WORCESTER, Mass. – Islamic peace activist Rabia Terri Harris will give a lecture on Tuesday, Nov. 13, at 7 p.m. in Room 519 of the Hogan Campus Center. The lecture, titled "Sept. 11, 2001: An Islamic Feminist Response," is free and open to the public.

Born to a Christian mother and Jewish father, Harris embraced Islam in 1978. She earned her bachelor's degree from Princeton University, and her graduate degree in Middle Eastern languages and cultures from Columbia University.

Soon after, she studied at Suleymaniye Library in Istanbul, Turkey, on a Fulbright grant to investigate unpublished manuscripts attributed to the controversial mystical philosopher Muhyiddin Ibn 'Arabi. She has published translations of several key medieval Arabic spiritual texts.

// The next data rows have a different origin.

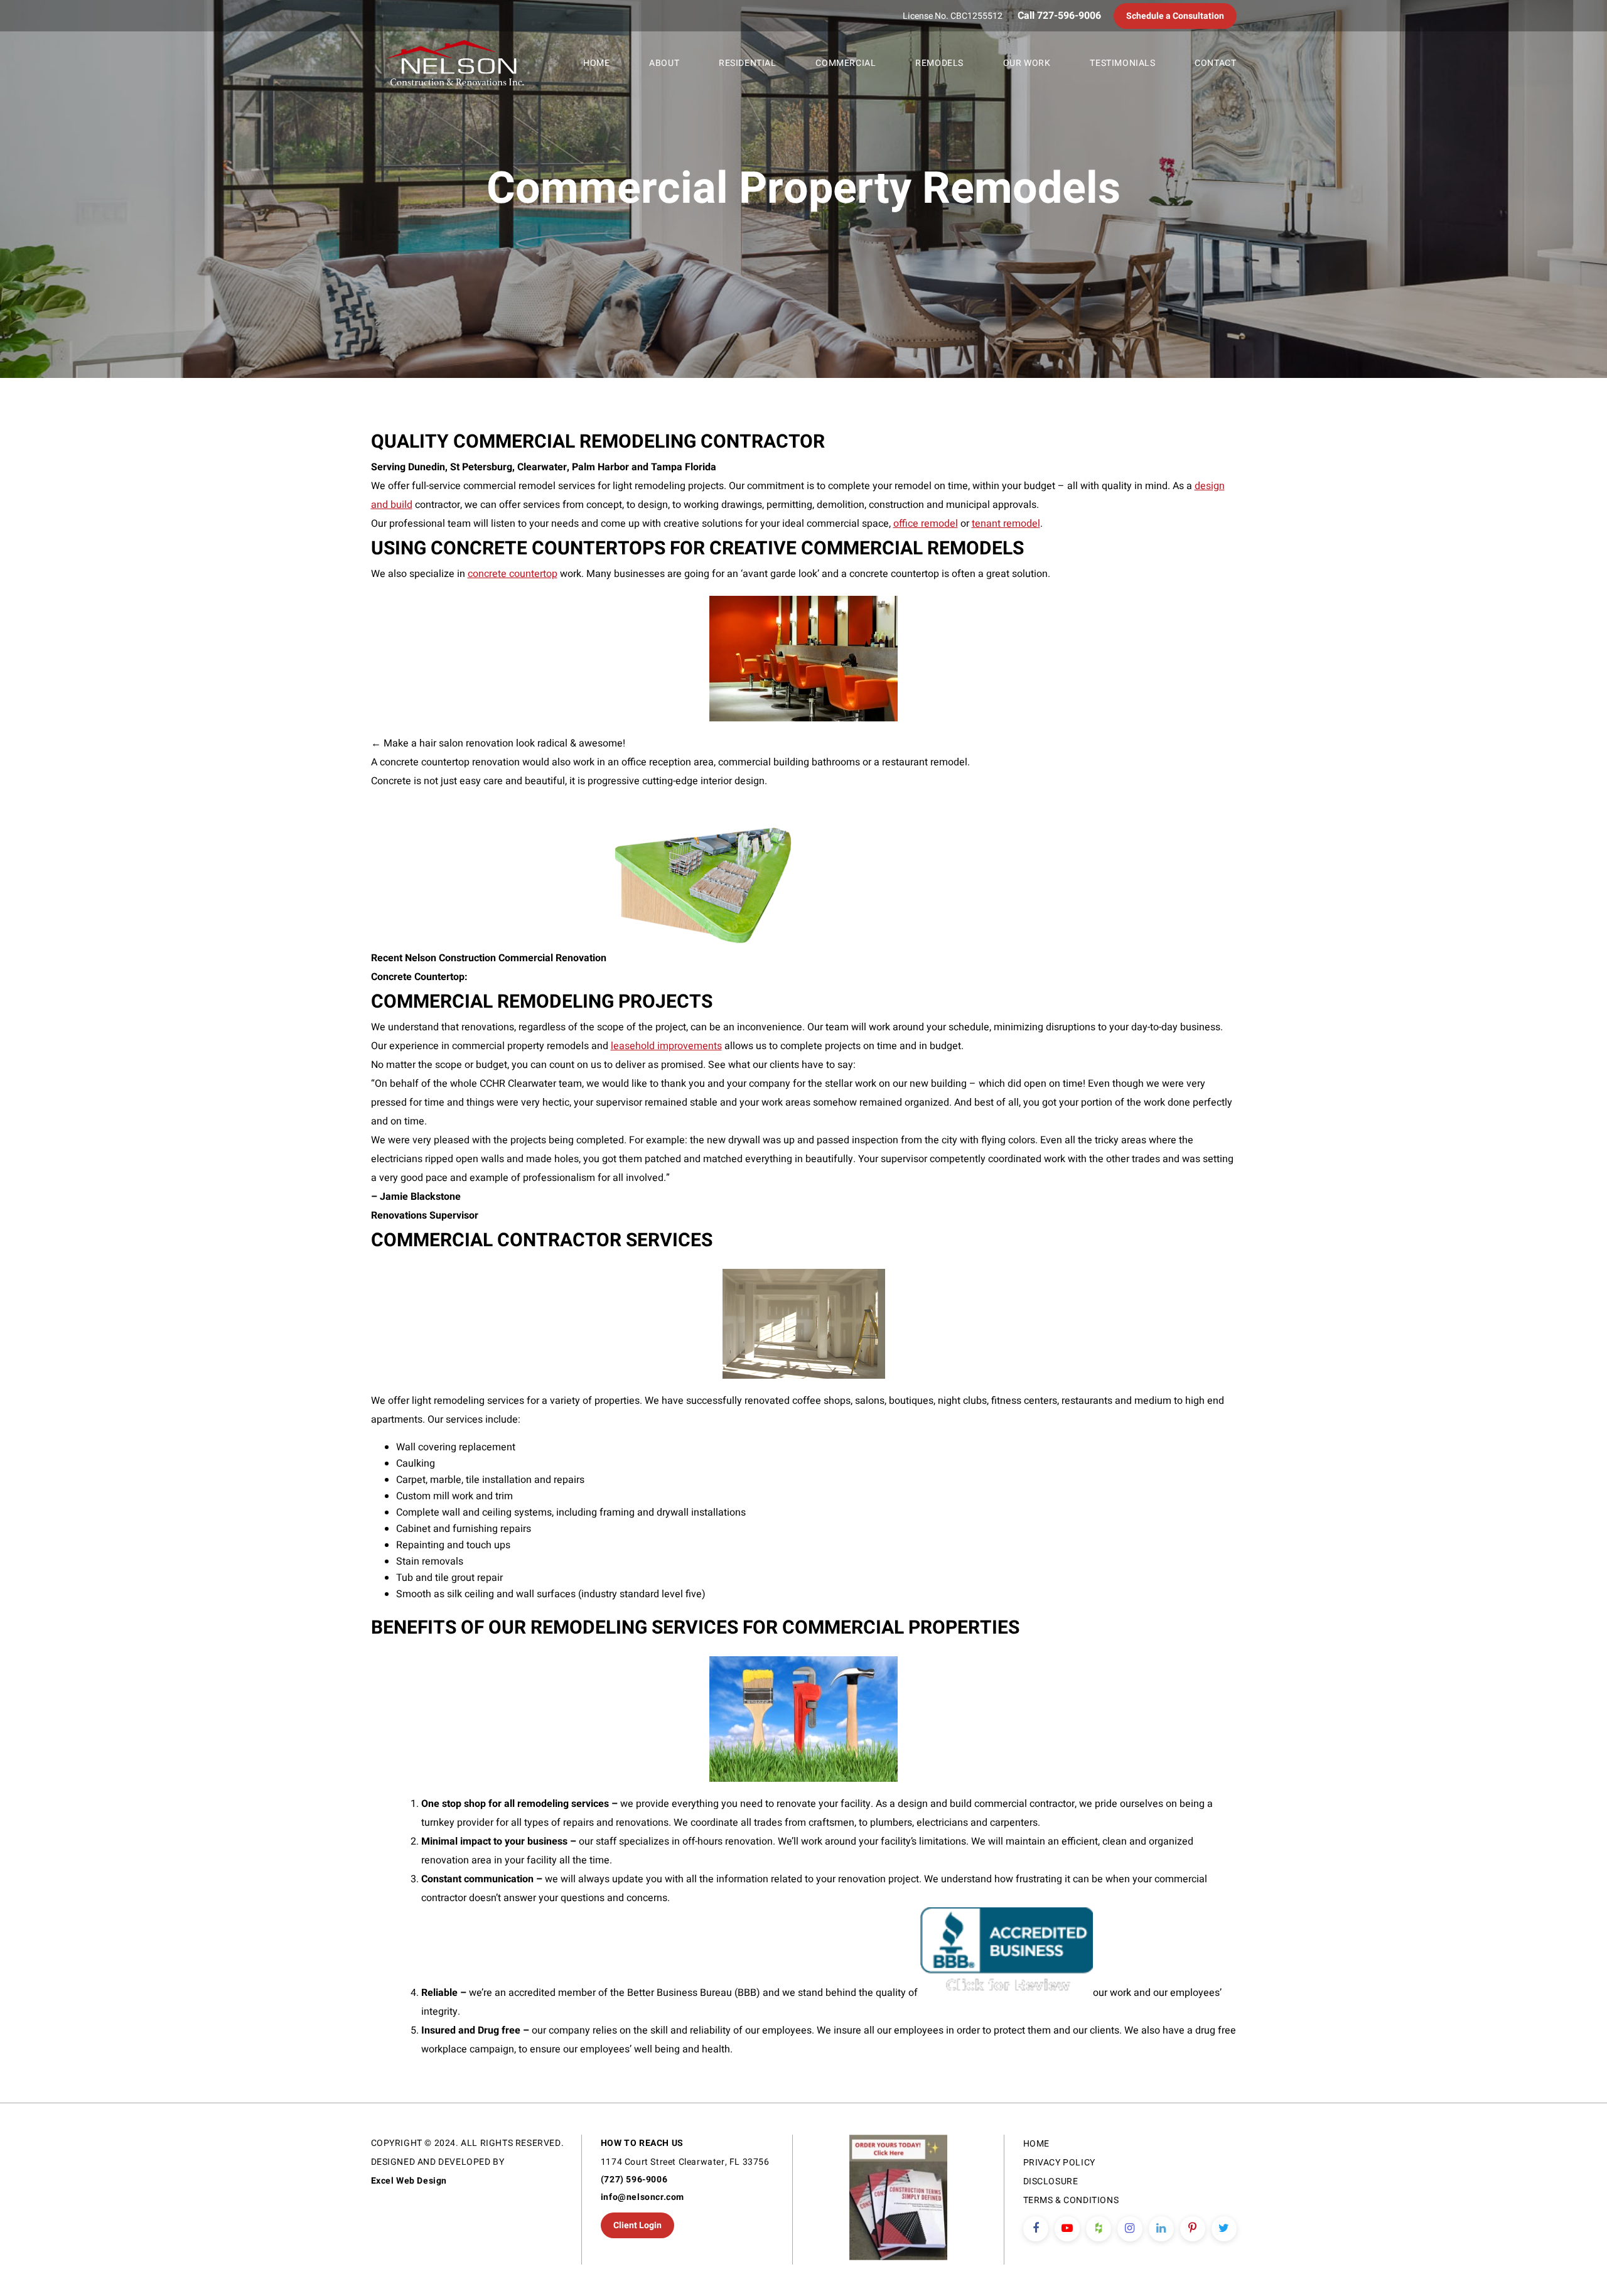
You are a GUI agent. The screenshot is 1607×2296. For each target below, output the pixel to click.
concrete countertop (512, 573)
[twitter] (1224, 2228)
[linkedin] (1161, 2228)
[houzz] (1098, 2228)
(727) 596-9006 (634, 2179)
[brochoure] (898, 2200)
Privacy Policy (1059, 2162)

Currently, Harris works as associate editor of Fellowship Magazine, the bimonthly publication of the Fellowship of Reconciliation, an international, interfaith peace and justice group founded a the outbreak of World War I. She is founder and coordinator of the Muslim Peace Fellowship, an influential forum for progressive Muslim thought. In this latter role she edits an international newsletter and regularly addresses church, school and organizational groups on a variety of Islamic issues.

She is a senior member of the Jerrahi Order, a 300-year-old Muslim religious sodality headquartered in Istanbul.

This lecture is sponsored by the Women's Studies concentration, Asian Studies concentration and Religious Studies department at Holy Cross.